§ What to work on:
1. Copy out the post on funding security initiatives in full, word for word.
2. In the records, take the part that opens with their first line and closes with the line containing "Skip to content (56, 122)", and rewrite it with "Take No Prisoners" swapped for "Street Hassle", keeping everything else the same.

September 18, 2007

Last week I participated at a Cisco-sponsored round table of infosec executives and managers. Although I’m not one at the moment, I used to head security at Amazon.com. I still travel those circles as a consultant and speaker.

The topic regarded ways to get funding for security initiatives. How’s this for cool: one of the speakers was Tom Nicoletti, current venture capitalist and former CFO, who over the years had seen many a security purchase order cross his desk. From the sound of things he had signed precious few. After I heard him out it was pretty clear why. Nearly made me wish I could turn the clock back to my former purchase ordering days.

Here were some of the collective takeaways:

  • First and foremost, have a crisp layman’s response to: What problem are we solving? Stutter and you might leave worse off than you entered.
  • Whatever your case may be, make sure it’s understandable with a single slide and under five minutes.

§ Recorded information:

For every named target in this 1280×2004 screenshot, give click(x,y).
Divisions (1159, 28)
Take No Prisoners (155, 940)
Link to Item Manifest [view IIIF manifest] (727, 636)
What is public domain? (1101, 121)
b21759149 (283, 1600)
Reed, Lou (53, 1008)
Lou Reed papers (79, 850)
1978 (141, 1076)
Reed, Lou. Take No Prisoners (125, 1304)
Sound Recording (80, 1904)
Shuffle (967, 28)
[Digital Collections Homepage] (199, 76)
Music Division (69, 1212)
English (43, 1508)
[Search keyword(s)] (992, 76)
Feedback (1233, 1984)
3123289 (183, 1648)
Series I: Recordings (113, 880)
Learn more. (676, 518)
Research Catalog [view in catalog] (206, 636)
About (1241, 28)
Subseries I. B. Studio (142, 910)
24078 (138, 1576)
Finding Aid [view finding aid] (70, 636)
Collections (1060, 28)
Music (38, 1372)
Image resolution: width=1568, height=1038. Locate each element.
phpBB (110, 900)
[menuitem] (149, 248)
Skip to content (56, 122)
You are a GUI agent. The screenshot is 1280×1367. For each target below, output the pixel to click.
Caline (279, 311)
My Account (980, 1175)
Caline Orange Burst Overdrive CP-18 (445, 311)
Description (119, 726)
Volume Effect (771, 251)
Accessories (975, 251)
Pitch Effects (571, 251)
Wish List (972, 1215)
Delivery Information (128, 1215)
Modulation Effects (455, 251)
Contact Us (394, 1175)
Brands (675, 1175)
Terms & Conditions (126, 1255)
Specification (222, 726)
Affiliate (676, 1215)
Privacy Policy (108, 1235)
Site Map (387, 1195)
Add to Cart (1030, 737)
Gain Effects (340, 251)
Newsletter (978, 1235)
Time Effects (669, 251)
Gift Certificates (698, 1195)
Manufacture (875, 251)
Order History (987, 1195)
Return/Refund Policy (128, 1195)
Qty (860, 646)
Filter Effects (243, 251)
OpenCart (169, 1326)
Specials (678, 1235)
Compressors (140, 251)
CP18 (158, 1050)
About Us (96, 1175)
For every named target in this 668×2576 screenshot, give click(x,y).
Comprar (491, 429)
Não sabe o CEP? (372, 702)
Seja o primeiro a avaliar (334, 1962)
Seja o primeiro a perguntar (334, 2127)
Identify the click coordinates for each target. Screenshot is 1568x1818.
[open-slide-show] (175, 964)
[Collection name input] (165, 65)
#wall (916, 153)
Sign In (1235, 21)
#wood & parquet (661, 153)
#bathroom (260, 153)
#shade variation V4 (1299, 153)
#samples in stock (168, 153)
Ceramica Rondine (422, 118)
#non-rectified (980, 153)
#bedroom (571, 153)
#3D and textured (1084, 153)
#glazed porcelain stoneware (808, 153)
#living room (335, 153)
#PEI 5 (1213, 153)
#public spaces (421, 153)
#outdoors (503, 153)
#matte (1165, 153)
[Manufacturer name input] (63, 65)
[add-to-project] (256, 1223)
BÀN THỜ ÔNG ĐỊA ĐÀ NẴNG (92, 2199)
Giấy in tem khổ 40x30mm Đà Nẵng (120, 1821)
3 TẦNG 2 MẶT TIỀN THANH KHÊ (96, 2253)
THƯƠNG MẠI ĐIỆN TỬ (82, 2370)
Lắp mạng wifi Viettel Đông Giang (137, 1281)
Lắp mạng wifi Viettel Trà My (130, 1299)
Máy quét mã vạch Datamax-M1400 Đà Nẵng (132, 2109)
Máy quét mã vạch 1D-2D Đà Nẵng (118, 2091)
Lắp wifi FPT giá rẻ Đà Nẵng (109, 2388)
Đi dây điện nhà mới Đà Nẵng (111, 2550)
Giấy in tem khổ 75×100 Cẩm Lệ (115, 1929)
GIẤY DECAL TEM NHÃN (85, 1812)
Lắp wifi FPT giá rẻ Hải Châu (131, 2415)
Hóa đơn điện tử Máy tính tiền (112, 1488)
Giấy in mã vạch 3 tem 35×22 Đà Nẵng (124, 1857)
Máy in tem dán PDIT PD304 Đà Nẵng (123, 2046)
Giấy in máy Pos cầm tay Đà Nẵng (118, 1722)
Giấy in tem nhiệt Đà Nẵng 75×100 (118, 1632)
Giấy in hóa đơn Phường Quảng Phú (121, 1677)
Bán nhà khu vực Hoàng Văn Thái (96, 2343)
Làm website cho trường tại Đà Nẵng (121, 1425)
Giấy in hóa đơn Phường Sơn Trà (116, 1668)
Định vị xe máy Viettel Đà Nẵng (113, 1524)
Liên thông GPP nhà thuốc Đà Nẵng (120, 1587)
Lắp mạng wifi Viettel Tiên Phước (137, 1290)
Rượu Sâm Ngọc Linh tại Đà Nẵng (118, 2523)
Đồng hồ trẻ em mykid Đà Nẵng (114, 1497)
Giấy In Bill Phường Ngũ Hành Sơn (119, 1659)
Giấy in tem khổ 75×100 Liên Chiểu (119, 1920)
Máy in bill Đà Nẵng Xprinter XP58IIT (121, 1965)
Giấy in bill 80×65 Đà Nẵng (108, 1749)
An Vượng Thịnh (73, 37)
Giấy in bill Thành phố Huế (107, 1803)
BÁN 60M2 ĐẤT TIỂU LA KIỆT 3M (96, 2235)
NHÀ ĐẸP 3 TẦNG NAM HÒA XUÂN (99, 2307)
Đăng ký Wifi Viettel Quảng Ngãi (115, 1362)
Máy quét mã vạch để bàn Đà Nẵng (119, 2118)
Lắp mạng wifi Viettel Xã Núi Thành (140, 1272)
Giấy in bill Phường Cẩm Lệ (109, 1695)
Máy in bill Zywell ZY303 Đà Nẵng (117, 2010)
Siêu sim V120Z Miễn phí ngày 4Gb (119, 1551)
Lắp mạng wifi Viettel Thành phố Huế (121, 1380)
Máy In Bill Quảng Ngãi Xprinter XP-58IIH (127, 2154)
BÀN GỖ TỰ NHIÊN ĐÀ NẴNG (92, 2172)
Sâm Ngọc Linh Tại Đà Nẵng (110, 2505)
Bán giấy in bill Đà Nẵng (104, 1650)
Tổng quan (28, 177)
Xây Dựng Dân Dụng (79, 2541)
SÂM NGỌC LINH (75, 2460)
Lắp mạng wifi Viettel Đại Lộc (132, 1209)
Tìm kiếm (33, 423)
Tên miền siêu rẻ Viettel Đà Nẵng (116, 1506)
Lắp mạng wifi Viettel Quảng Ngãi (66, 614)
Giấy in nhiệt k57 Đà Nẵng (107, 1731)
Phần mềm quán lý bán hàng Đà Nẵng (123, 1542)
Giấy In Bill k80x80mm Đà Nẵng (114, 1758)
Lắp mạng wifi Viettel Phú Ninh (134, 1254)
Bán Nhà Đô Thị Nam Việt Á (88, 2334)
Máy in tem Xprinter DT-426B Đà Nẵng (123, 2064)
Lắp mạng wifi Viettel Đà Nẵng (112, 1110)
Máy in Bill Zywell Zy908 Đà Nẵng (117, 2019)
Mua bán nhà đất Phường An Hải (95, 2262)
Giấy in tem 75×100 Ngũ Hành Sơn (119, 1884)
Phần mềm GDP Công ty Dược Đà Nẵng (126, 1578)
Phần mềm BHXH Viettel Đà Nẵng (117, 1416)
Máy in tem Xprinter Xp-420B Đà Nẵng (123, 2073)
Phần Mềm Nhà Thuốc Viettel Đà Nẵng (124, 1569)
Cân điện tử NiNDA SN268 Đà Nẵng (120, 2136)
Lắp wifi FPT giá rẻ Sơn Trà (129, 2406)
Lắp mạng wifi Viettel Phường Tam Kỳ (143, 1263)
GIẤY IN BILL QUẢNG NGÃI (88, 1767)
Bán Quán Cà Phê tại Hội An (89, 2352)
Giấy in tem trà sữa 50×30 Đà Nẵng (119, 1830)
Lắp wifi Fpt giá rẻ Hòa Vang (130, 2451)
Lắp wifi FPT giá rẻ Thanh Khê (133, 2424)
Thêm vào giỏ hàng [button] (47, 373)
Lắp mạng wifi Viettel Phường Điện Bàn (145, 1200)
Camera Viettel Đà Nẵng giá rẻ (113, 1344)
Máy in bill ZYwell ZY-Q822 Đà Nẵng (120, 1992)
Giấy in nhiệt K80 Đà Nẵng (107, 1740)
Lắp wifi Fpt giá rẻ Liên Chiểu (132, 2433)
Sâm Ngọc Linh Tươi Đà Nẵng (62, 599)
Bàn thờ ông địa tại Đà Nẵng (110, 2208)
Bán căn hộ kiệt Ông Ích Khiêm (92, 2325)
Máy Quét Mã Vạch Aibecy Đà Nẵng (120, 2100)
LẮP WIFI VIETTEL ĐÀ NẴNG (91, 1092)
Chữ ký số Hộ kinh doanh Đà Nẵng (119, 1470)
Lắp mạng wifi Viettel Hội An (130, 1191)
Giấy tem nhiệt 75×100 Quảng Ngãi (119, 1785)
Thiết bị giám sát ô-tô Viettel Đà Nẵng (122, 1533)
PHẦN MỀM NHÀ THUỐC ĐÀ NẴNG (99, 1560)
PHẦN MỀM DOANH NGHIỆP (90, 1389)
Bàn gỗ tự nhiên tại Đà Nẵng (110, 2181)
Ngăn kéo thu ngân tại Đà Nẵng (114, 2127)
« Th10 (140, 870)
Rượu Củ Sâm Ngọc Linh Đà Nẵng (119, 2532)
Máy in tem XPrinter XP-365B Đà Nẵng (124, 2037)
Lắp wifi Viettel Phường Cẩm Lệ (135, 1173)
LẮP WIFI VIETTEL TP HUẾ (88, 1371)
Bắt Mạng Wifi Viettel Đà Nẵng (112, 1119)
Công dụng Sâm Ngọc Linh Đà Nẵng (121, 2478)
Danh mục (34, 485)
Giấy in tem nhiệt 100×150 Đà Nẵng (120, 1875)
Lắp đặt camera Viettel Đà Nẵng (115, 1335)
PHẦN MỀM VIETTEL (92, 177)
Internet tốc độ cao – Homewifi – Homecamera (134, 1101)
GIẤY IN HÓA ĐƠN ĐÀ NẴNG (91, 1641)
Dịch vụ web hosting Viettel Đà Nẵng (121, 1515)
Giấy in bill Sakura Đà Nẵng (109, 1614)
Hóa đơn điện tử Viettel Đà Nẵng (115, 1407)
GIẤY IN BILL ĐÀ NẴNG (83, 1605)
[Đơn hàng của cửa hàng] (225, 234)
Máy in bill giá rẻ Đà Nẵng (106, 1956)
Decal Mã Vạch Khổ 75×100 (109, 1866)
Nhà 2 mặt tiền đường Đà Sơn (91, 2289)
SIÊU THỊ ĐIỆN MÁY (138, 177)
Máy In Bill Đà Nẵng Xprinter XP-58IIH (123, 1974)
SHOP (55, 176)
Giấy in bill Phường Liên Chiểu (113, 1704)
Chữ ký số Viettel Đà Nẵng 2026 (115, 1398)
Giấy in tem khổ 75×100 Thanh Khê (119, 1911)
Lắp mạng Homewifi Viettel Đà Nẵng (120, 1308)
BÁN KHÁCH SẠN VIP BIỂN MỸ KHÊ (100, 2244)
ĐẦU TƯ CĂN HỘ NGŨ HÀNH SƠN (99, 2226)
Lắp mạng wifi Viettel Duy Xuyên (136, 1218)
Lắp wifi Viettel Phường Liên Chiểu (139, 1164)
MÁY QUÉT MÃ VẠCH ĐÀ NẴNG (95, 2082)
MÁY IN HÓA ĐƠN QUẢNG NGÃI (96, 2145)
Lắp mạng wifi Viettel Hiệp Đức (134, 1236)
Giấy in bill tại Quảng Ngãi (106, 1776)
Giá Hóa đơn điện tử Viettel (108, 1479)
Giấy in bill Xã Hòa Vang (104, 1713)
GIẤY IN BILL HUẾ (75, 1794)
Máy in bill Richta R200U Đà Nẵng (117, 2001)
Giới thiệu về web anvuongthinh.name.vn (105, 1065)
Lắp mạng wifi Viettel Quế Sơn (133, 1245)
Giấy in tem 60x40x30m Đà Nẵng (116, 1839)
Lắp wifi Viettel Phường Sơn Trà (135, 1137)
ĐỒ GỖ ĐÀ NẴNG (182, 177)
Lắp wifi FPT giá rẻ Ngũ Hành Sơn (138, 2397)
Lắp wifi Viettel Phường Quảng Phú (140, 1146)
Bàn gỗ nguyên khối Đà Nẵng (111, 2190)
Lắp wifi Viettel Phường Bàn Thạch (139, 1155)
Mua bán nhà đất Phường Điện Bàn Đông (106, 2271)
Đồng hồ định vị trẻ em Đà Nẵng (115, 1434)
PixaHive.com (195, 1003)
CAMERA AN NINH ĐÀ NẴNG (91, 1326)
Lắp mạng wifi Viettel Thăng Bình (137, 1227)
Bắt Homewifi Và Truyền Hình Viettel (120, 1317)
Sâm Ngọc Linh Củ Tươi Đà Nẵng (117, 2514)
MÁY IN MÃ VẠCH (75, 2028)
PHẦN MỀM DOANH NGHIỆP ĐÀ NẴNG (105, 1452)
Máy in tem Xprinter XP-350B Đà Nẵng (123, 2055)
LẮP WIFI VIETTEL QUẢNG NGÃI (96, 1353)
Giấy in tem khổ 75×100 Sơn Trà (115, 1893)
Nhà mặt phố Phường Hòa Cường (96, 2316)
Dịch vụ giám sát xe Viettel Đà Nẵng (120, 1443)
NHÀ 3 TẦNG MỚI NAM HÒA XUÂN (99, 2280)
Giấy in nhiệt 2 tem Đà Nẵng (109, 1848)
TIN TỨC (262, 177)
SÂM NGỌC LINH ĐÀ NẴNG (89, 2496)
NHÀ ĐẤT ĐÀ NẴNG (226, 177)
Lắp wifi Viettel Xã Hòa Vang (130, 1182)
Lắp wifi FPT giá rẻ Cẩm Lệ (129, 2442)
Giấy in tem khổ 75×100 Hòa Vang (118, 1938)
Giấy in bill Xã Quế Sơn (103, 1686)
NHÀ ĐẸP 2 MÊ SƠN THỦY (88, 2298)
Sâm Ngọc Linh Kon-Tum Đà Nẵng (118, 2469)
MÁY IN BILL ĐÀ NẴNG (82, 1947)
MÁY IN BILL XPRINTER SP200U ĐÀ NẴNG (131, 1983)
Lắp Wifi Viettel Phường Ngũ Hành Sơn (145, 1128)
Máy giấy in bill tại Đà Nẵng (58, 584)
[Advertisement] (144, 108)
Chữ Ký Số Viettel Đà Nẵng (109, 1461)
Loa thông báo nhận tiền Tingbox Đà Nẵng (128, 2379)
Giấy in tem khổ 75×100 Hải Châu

§ Results by task:
1.
September 18, 2007

Last week I participated at a Cisco-sponsored round table of infosec executives and managers. Although I’m not one at the moment, I used to head security at Amazon.com. I still travel those circles as a consultant and speaker.

The topic regarded ways to get funding for security initiatives. How’s this for cool: one of the speakers was Tom Nicoletti, current venture capitalist and former CFO, who over the years had seen many a security purchase order cross his desk. From the sound of things he had signed precious few. After I heard him out it was pretty clear why. Nearly made me wish I could turn the clock back to my former purchase ordering days.

Here were some of the collective takeaways:

  • First and foremost, have a crisp layman’s response to: What problem are we solving? Stutter and you might leave worse off than you entered.
  • Whatever your case may be, make sure it’s understandable with a single slide and under five minutes.

2.
For every named target in this 1280×2004 screenshot, give click(x,y).
Divisions (1159, 28)
Street Hassle (155, 940)
Link to Item Manifest [view IIIF manifest] (727, 636)
What is public domain? (1101, 121)
b21759149 (283, 1600)
Reed, Lou (53, 1008)
Lou Reed papers (79, 850)
1978 (141, 1076)
Reed, Lou. Street Hassle (125, 1304)
Sound Recording (80, 1904)
Shuffle (967, 28)
[Digital Collections Homepage] (199, 76)
Music Division (69, 1212)
English (43, 1508)
[Search keyword(s)] (992, 76)
Feedback (1233, 1984)
3123289 (183, 1648)
Series I: Recordings (113, 880)
Learn more. (676, 518)
Research Catalog [view in catalog] (206, 636)
About (1241, 28)
Subseries I. B. Studio (142, 910)
24078 (138, 1576)
Finding Aid [view finding aid] (70, 636)
Collections (1060, 28)
Music (38, 1372)
Image resolution: width=1568, height=1038. Locate each element.
phpBB (110, 900)
[menuitem] (149, 248)
Skip to content (56, 122)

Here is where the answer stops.